In a groundbreaking exploration of AI capabilities, Anthropic, an artificial intelligence (AI) company, has tailored a large language model (LLM) to reflect user-defined values. This unique study involved gathering input from 1,000 participants to fine-tune the LLM’s responses based on their collective judgments.
Unlike conventional LLMs equipped with predefined guardrails to constrain certain outputs, Anthropic’s approach embraces user agency. Models like Claude from Anthropic and ChatGPT from OpenAI often adhere to preset safety responses, especially regarding sensitive topics. However, critics argue that such interventions might compromise user autonomy, as the definition of acceptability varies and is subjective across cultures and time periods.
A potential solution to this complex challenge is empowering users to shape the value alignment of AI models. Anthropic embarked on the “Collective Constitutional AI” experiment in collaboration with Polis and the Collective Intelligence Project. Engaging 1,000 users from diverse backgrounds, they posed a series of questions through polling to gather valuable insights.
The experiment revolves around granting users the authority to determine appropriateness without exposing them to undesirable outputs. This process involved eliciting user values and incorporating them into a pre-trained model. Anthropic employs a technique known as “Constitutional AI,” where the model is provided with a set of rules to follow, akin to a constitution guiding governance in nations.
In the Collective Constitutional AI experiment, Anthropic aimed to integrate feedback from user groups into the model’s constitution. According to Anthropic’s blog post, the results suggest a scientific success, shedding light on challenges associated with letting users collectively define the values of an LLM product.
A notable hurdle faced by the team was developing a novel benchmarking process. Given the experiment’s pioneering nature and reliance on Anthropic’s Constitutional AI methodology, there is no established test for comparing base models with those fine-tuned using crowd-sourced values.

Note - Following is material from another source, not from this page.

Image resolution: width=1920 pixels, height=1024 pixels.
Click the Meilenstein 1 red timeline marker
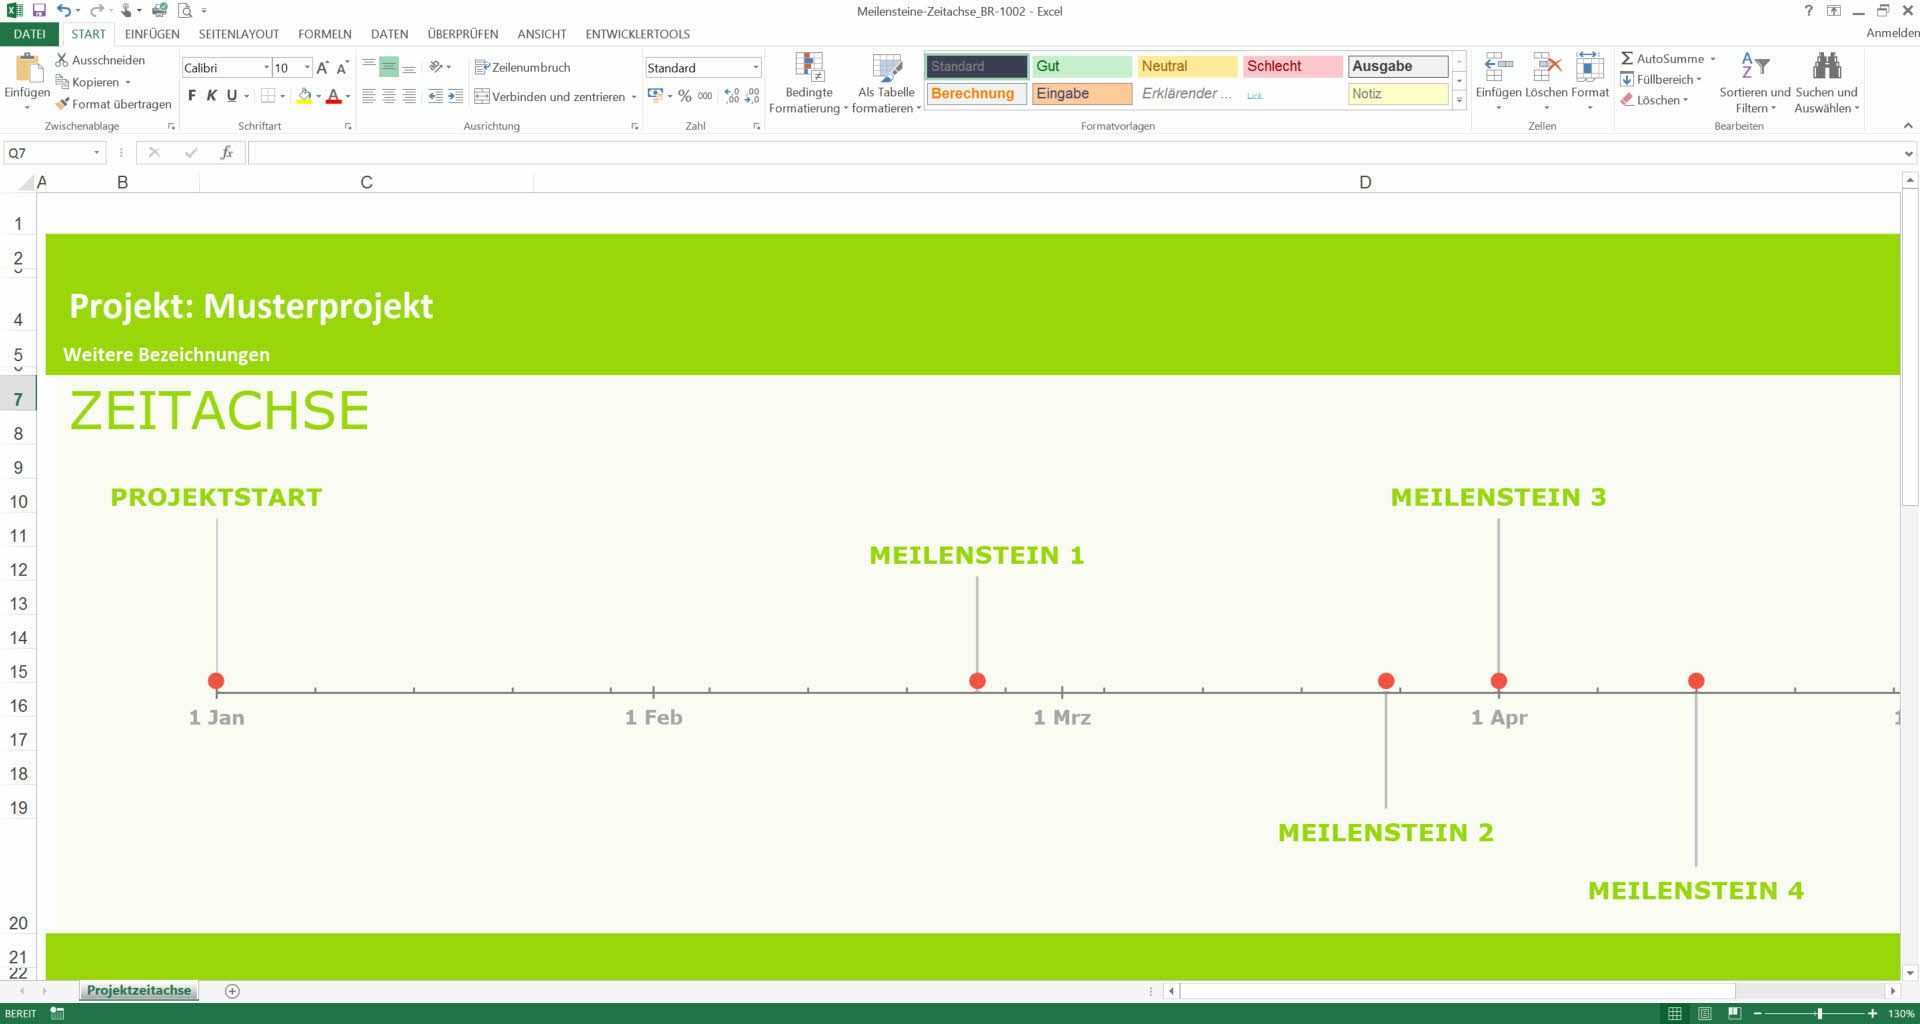(x=977, y=681)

In the end, it seems that the model incorporating data derived from user polling feedback exhibited a “slight” improvement over the base model in mitigating biased outputs. Anthropic expresses excitement not just about the resultant model but, more importantly, about the groundbreaking process itself. This experiment signifies one of the initial instances where the public, as a collective, intentionally influenced the behavior of a large language model. The hope is that communities globally will build upon such techniques to develop models that align with their specific cultural and contextual needs.